WHAT YOU SHOULD DO: Transcribe the following article on the January unemployment rate for Black Americans in its entirety, reproducing every line without alteration.

By Catarina Saraiva
The unemployment rate for Black Americans in January dropped to near a record low, as the labor market’s surprise strength benefited a broad swathe of workers.
Last month’s rate fell to 5.4%, just above the rate reached in August 2019, which at 5.3% was the lowest in data stretching back to the early 1970s, according to a Labor Department released Friday. The January level was down from 5.7% in December.
The data showed that more Black Americans entered the labor force and became employed. Still, the January rate is 2 percentage points above that of the overall population and remains the highest among the race groups tracked by the government.
The January report displayed widespread employment and labor force growth.
Many employers are still struggling to find workers, helping to pull in traditionally sidelined workers, including minorities and women. It’s a phenomenon Federal Reserve officials say became apparent in the lead up to the pandemic, when longstanding disparities in employment between White workers and those of other races started to break down.
Women have also experienced substantial gains in the past few months. The share of employed women age 25 to 54 — so-called prime-age workers — rose to 74.7% last month, matching the pre-pandemic level and nearing a record seen in 2000.
For prime-age men, the employment-to-population ratio fell to 85.8% in January. It hasn’t yet recovered to pre-pandemic levels and is far from highs reached in the post-World War II era.
(Corrects a story published Feb. 3 to say that the Black unemployment rate approached a record low, rather than matched it, in the headline, as well as the first and second paragraphs.)

SUPPLIED MATERIAL:

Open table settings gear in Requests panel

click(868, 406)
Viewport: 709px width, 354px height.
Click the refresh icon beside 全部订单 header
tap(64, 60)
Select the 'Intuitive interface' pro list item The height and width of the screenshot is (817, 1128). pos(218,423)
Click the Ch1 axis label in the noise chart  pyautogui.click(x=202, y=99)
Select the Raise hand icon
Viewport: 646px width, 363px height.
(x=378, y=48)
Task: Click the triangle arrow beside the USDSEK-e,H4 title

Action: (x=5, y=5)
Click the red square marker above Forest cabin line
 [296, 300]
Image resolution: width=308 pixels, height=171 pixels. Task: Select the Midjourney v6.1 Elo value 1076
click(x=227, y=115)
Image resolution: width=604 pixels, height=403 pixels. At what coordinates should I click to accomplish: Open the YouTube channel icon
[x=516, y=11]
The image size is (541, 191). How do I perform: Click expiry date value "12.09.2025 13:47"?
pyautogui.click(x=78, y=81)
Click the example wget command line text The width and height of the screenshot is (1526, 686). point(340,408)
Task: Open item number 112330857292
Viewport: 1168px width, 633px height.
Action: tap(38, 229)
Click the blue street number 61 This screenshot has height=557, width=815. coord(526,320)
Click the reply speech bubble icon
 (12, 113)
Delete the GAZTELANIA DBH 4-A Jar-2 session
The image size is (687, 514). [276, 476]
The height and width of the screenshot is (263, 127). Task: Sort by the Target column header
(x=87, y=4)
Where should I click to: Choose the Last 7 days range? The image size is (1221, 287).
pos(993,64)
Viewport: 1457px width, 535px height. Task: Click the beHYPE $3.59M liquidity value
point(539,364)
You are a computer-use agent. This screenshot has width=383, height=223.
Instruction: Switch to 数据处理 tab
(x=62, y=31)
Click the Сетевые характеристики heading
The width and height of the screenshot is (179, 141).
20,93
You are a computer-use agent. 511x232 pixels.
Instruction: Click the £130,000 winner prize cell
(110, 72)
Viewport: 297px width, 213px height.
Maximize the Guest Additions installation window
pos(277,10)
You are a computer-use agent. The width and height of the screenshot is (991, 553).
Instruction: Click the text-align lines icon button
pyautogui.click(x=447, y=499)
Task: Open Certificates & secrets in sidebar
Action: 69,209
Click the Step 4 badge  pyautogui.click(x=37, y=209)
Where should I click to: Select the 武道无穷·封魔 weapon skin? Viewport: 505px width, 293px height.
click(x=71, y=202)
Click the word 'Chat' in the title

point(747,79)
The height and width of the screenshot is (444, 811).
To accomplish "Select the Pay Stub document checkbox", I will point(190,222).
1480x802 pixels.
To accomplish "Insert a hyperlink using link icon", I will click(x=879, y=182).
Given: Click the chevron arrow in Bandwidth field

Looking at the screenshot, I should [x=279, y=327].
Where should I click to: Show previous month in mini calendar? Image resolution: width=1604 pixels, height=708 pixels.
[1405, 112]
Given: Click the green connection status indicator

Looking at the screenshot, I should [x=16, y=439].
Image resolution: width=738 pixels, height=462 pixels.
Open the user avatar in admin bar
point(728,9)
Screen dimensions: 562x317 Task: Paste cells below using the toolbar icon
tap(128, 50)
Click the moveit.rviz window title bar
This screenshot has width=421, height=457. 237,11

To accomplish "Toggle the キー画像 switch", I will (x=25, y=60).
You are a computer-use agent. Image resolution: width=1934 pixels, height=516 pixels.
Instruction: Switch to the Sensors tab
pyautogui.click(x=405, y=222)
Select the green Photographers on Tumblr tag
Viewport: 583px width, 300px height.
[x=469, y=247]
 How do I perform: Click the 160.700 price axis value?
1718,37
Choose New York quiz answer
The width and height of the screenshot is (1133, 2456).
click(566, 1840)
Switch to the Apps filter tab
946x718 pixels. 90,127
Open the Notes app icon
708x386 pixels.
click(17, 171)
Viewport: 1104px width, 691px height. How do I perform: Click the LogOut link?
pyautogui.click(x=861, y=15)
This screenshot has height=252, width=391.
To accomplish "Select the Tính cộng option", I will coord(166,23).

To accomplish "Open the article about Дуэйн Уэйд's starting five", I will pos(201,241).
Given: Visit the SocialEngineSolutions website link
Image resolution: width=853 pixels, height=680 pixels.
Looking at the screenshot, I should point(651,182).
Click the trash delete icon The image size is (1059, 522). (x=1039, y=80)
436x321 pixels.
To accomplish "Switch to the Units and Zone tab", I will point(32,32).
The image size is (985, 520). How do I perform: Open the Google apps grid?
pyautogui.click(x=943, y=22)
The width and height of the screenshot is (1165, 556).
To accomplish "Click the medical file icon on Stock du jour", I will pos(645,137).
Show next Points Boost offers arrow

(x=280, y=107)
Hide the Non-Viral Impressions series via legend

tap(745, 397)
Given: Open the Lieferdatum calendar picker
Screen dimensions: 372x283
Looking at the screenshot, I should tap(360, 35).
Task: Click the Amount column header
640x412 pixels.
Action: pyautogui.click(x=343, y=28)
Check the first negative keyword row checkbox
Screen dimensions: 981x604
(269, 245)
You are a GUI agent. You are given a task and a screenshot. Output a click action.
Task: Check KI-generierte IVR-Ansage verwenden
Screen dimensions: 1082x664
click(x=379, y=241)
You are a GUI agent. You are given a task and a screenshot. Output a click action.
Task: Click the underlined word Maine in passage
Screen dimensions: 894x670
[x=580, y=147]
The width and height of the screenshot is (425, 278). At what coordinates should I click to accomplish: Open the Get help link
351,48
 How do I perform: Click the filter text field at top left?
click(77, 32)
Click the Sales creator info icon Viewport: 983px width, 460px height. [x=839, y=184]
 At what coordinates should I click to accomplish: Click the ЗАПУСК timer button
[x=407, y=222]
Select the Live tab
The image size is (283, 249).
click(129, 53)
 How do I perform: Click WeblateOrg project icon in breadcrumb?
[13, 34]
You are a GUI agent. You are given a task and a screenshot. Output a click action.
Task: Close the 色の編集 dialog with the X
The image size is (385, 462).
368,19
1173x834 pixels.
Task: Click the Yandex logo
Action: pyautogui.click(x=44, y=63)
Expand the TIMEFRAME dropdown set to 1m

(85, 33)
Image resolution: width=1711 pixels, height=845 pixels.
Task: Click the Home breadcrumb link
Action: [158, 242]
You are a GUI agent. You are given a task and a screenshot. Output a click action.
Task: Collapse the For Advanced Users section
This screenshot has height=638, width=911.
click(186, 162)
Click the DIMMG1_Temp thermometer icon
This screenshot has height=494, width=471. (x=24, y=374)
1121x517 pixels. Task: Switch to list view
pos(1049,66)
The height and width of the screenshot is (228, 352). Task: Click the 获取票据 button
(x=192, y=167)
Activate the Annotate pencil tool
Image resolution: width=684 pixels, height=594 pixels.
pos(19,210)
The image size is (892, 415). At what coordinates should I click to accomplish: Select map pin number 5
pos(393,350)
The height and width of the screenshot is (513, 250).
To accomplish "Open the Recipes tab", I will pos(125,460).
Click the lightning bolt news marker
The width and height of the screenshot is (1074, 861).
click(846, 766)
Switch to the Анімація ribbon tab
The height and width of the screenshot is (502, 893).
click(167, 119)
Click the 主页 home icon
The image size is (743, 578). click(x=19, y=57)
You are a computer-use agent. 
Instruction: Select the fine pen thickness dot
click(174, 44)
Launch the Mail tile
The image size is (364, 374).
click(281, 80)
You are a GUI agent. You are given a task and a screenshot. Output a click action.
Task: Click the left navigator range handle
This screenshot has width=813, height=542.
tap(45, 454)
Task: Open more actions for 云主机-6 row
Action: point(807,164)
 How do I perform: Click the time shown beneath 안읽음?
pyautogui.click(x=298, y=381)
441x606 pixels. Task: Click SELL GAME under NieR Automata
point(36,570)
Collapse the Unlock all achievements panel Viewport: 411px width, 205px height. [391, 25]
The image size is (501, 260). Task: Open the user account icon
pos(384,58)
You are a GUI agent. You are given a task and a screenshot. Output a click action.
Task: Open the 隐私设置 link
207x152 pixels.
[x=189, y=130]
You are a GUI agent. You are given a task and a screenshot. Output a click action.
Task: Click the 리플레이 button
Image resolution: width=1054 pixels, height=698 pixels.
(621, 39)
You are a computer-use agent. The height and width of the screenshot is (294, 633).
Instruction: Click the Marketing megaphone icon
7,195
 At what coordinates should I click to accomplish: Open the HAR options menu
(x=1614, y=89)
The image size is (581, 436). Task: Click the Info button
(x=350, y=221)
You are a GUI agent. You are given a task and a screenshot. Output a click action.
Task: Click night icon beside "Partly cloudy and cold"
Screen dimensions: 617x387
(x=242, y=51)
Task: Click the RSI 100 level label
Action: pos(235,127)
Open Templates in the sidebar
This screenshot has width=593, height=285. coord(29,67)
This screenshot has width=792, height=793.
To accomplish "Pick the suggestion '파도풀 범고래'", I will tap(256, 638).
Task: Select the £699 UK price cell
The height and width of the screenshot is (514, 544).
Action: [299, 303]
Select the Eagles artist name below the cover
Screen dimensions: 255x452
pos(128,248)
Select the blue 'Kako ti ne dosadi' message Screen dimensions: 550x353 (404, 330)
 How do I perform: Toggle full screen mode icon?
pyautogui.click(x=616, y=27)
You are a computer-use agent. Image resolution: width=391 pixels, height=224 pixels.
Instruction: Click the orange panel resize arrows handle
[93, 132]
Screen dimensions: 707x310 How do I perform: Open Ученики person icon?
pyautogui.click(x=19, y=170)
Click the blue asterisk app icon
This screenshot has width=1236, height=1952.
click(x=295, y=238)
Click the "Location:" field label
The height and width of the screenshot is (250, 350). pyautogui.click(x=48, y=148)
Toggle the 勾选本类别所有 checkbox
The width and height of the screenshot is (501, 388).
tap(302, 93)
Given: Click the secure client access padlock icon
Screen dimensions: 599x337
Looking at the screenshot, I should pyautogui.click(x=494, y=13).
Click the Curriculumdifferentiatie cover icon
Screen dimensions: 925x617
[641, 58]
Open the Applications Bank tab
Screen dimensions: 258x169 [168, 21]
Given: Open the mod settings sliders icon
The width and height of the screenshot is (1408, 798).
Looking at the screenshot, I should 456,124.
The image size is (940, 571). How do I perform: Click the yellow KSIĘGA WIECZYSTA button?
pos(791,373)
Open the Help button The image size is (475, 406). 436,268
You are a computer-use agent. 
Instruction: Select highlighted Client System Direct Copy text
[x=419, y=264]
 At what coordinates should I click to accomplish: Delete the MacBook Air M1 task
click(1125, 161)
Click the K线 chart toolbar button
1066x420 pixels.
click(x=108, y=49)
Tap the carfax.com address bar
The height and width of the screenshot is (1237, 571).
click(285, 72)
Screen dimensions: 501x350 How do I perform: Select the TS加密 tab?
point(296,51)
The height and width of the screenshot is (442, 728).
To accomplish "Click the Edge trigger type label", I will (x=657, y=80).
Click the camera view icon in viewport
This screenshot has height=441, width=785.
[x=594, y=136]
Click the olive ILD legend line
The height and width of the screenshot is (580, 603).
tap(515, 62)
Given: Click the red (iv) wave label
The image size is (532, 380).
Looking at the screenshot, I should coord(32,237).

YOUR SOLUTION:
By Catarina Saraiva
The unemployment rate for Black Americans in January dropped to near a record low, as the labor market’s surprise strength benefited a broad swathe of workers.
Last month’s rate fell to 5.4%, just above the rate reached in August 2019, which at 5.3% was the lowest in data stretching back to the early 1970s, according to a Labor Department released Friday. The January level was down from 5.7% in December.
The data showed that more Black Americans entered the labor force and became employed. Still, the January rate is 2 percentage points above that of the overall population and remains the highest among the race groups tracked by the government.
The January report displayed widespread employment and labor force growth.
Many employers are still struggling to find workers, helping to pull in traditionally sidelined workers, including minorities and women. It’s a phenomenon Federal Reserve officials say became apparent in the lead up to the pandemic, when longstanding disparities in employment between White workers and those of other races started to break down.
Women have also experienced substantial gains in the past few months. The share of employed women age 25 to 54 — so-called prime-age workers — rose to 74.7% last month, matching the pre-pandemic level and nearing a record seen in 2000.
For prime-age men, the employment-to-population ratio fell to 85.8% in January. It hasn’t yet recovered to pre-pandemic levels and is far from highs reached in the post-World War II era.
(Corrects a story published Feb. 3 to say that the Black unemployment rate approached a record low, rather than matched it, in the headline, as well as the first and second paragraphs.)